# Text passage
The Château de Bélarga is a château constructed in the 17th century located on the left bank of the Hérault River in the commune of Bélarga in the Hérault département of France. Part of the building is from an earlier castle dating from the 14th and 15th centuries.

== History ==
A castle was recorded in Bélarga before 1281, in a document concerning the construction of a village. An enceinte commanded by this fortress was built at the end of the 13th century or the beginning of the 14th century. The building dominated a ford over the Hérault which was subject to a toll.

The area belonged to the Guilhem family, powerful lords of Clermont-Lodève (today Clermont-l'Hérault). Berenger IV of Guilhem was described as lord of the castrum de Belesgario in 1310. His successor, Pierre de Clermont, is infamous for having committed in Bélarga a crime against the person of a young woman from Puilacher, for which he was condemned in 1310 by the sénéchal of Carcassonne; the sentence was confirmed by the Parlement of Paris on 29 January 1311 (see below). One result was the confiscation of the seigneurie of Bélarga.

In the 17th century, the castle belonged to the Mirmans, a family of the Nobles of the Robe which included numerous magistrates in the sovereign courts of Languedoc. In 1654, the knight François de Mirman, conseiller du roi and intendant des gabelles, had the titles of "baron de Florac, seigneur de Bélarga, etc.".

The Mirmans gave the building its current appearance, embellishing it "in the rustic taste fashionable in the 17th century in Montpellier".

== Description ==
The north wing of the present building probably dates from the 14th century, altered in the 15th. North of this, a new château was built in the 17th century.

== Ownership ==
The Château de Bélarga is private property, inhabited by its owners. It was the object of a study for the cultural heritage inventory by the French Ministry of Culture in 1976.

# Problems and tasks
**A.** List every distinct four-digit year that appears in the Château de Bélarga passage, in the order each first appears.
**B.** For each statement, say whether it agrees with the Château de Bélarga passage. Answer yes or no and quote the deciding words of the passage. (i) The building dominated a ford over the Hérault that was subject to a toll. (ii) The north wing of the present building probably dates from the 17th century. (iii) The château was studied for the cultural heritage inventory in 1654.

# Material provided
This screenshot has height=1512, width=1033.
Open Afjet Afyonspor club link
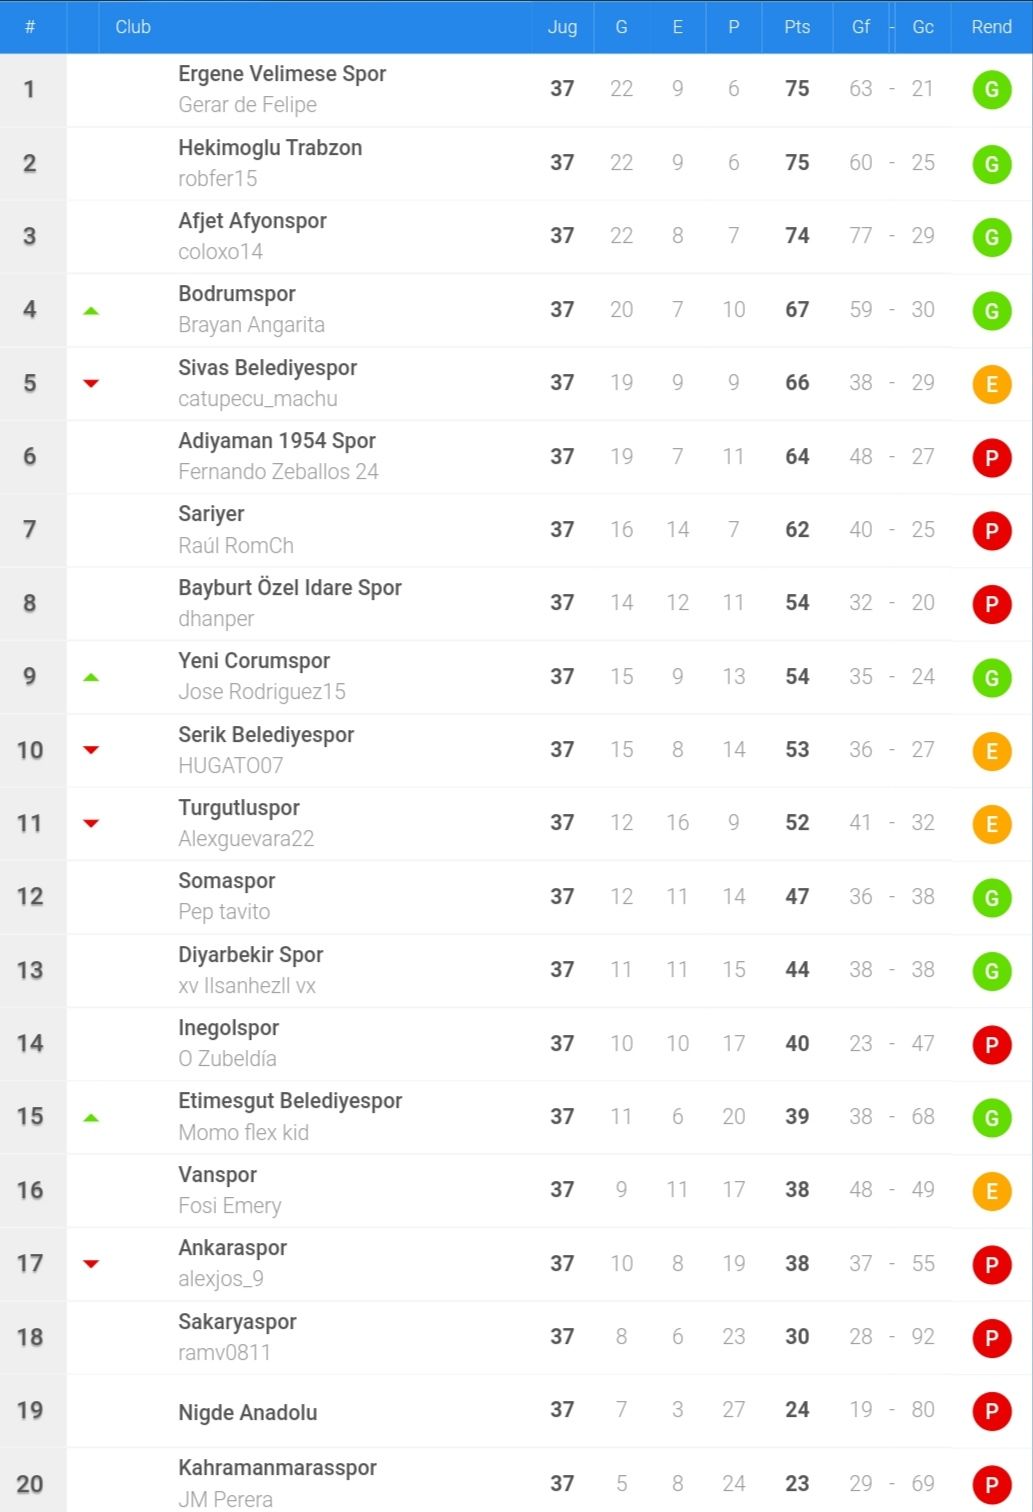click(x=252, y=221)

# Solutions to the exercise
**A.** 1281, 1310, 1311, 1654, 1976

**B.**
(i) Yes: "The building dominated a ford over the Hérault which was subject to a toll."
(ii) No: "The north wing of the present building probably dates from the 14th century, altered in the 15th."
(iii) No: "It was the object of a study for the cultural heritage inventory by the French Ministry of Culture in 1976."